* INFORMATION *
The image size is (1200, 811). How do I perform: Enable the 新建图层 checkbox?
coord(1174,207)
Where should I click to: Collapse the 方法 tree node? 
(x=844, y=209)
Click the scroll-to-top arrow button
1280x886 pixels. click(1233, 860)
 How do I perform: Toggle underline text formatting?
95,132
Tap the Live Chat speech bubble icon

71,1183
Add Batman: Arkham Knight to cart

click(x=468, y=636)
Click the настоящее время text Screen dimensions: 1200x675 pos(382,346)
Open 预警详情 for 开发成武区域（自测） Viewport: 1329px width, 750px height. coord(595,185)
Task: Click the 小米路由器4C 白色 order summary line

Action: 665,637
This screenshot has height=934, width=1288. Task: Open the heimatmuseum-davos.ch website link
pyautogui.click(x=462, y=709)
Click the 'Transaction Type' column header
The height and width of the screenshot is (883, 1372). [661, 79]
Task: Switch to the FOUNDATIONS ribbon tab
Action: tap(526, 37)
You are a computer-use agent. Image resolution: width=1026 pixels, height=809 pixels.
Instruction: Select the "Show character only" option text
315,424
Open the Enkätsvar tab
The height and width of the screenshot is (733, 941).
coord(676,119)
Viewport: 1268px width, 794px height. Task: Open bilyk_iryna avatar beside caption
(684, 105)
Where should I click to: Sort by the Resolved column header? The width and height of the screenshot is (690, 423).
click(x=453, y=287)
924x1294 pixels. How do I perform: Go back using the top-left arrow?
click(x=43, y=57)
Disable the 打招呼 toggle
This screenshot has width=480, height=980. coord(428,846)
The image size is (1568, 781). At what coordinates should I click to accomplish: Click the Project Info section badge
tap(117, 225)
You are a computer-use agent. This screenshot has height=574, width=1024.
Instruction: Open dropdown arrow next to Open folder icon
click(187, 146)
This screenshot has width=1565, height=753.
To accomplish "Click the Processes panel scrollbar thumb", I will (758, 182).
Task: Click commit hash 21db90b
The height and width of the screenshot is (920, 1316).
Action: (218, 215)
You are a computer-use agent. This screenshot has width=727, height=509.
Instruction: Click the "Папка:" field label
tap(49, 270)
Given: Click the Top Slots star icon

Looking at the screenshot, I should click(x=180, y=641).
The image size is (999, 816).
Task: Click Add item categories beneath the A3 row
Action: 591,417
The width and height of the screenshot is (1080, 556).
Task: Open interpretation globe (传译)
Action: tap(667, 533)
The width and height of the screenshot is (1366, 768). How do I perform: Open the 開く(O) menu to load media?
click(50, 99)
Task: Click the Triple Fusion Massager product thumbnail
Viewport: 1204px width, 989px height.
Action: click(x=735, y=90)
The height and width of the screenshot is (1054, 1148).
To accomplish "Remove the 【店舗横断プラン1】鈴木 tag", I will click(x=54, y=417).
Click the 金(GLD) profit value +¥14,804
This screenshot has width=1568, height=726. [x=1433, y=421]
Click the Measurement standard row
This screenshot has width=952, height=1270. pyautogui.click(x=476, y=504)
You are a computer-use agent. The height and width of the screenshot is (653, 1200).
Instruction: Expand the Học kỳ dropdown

* TASK PROMPT *
Locate the lines above that hold the word "agent". Show every one of them.

* EXERCISE RESPONSE *
You are a computer-use agent. Image resolution: width=1026 pixels, height=809 pixels.
You are a computer-use agent. This screenshot has height=574, width=1024.
You are a computer-use agent. This screenshot has width=727, height=509.
You are a computer-use agent. The height and width of the screenshot is (653, 1200).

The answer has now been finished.